# Passage shown:
*-*-*

I decided it would be faster for me to write some C code to mangle
words based on desired patterns rather than learn and test John rules.
I'm not sure this is actually true or not but I went with C anyways.

This word mangling program was by far our biggest breakthrough of the
whole contest.  I think the biggest issue with stand-alone mangling
programs that when you stuff in a chain of pipes is that they rob John
of CPU time.  To reduce that impact, I hacked something together that
doesn't use malloc(), doesn't use printf() and buffers the output to
reduces calls to write() by printing a large number of guesses all at
once.

The program takes input and can do things like prepend, insert, or
append numbers, symbols, or any character.  It can also leet-speak,
tOgGle cAsE, transpose eltters, replace charakterz, etc.

I know John rules can do all these things and more so this isn't
exactly a huge breakthrough.  I'm not sure how easy it is to "stack"
John rules while minimizing (but not eliminating) duplicates but my
program handles that naturally by the nature of recursion.

It was hacked together during the contest and surely has lots of bugs
but you can grab the code here:

http://noh.ucsd.edu/~bmenrigh/mengele.tar.gz

I used my common_short.txt file to great success with my mengele
program.


[MISTAKES]

Because all the hash formats were worth the same amount, we basically
wasted all of our cluster time cracking a few thousand non-Windows
hashes.  I also only used about 1/3rd of my Amazon EC2 time focused on
Windows hashes.  Cracking NTLM hashes seemed to be the key to winning
the contest.  The majority of our points came from cracking NTLM and I
know we could have cracked a whole bunch more if I hadn't wasted so
much engineering time cracking the salted passwords.  We could have
done a lot with the cluster against NTLM too.

We didn't know how to make use of oclHashcat.  In retrospect we should
have written a script to generate patterns and then feed them into
Hashcat.  Letting it sit idle for so many hours was a huge mistake.

*-*-*

# Problem 1:
Reproduce the password-cracking write-up verbatim from "The program takes" to "replace charakterz, etc.".
# Problem 2:
In the password-cracking write-up, which type of hash produced the majority of the team's points?
Rely solely on the password-cracking write-up for your answers.

*-*-*

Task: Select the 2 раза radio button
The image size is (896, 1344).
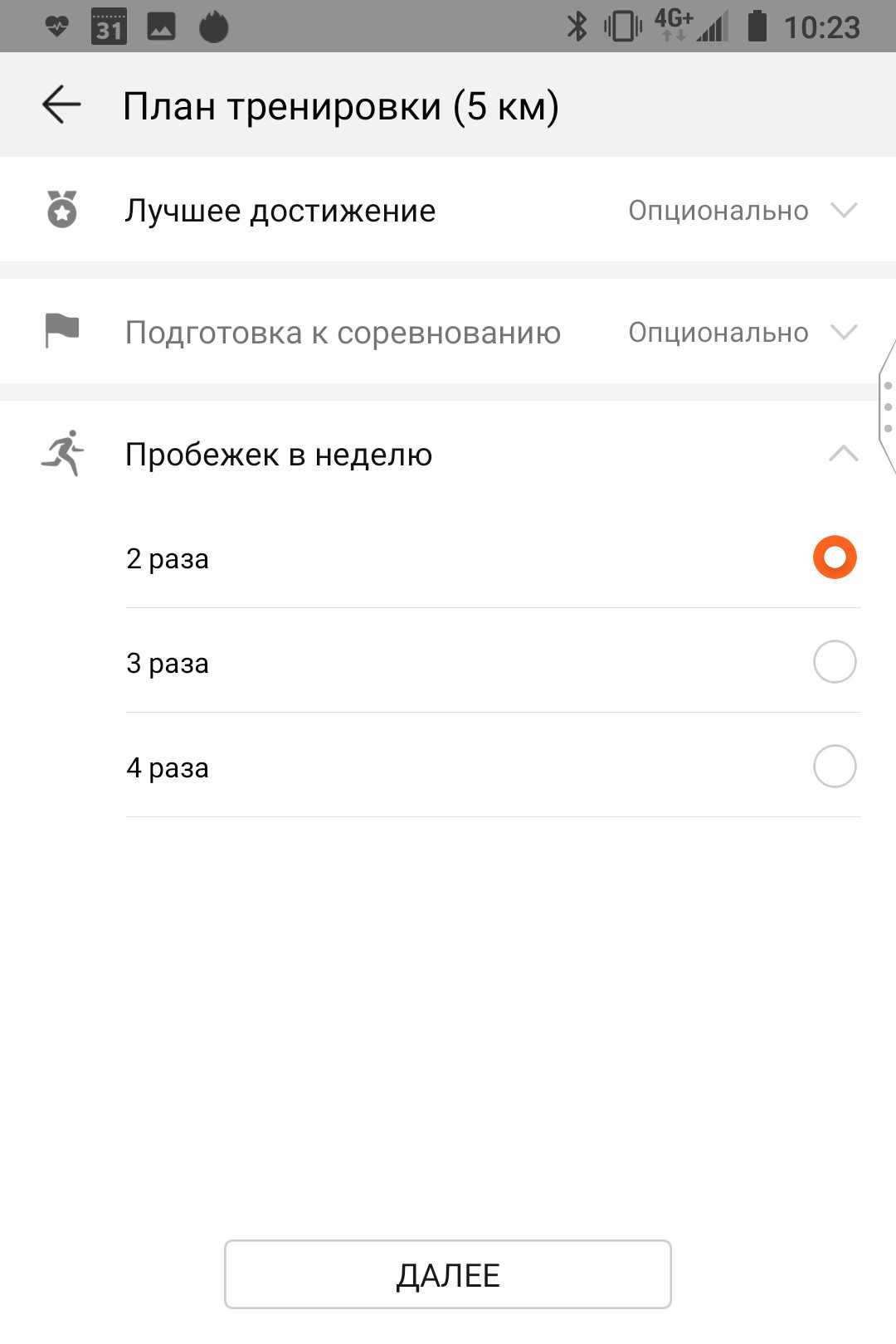Action: (x=834, y=557)
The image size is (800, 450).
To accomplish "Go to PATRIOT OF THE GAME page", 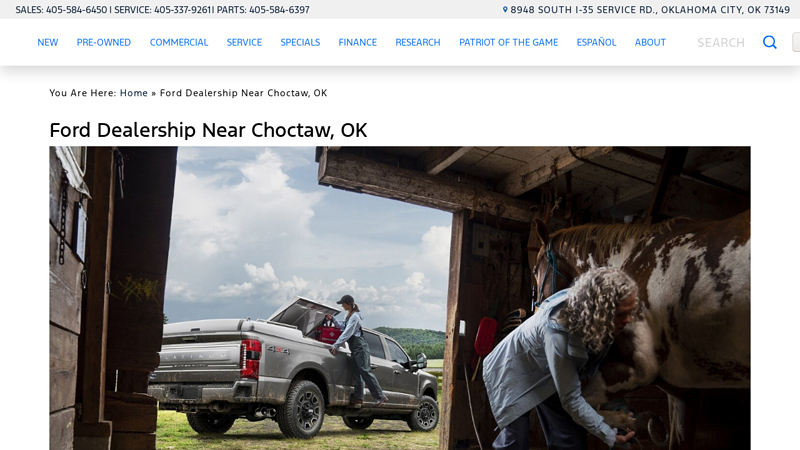I will [509, 42].
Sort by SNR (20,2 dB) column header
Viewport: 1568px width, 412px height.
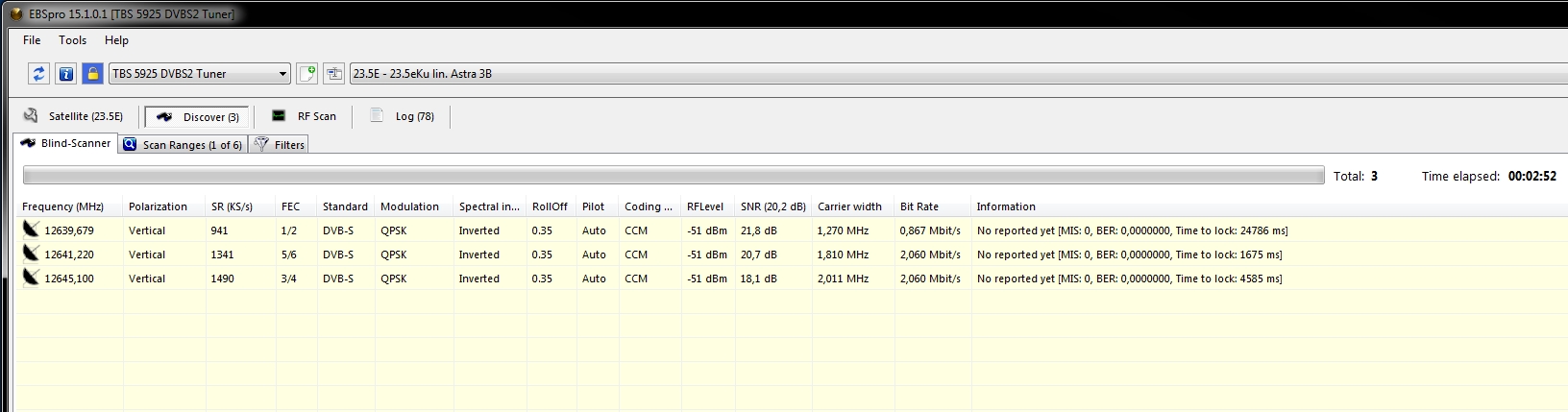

*-*-*

# Worked solution 1:
The program takes input and can do things like prepend, insert, or
append numbers, symbols, or any character.  It can also leet-speak,
tOgGle cAsE, transpose eltters, replace charakterz, etc.

# Worked solution 2:
NTLM hashes.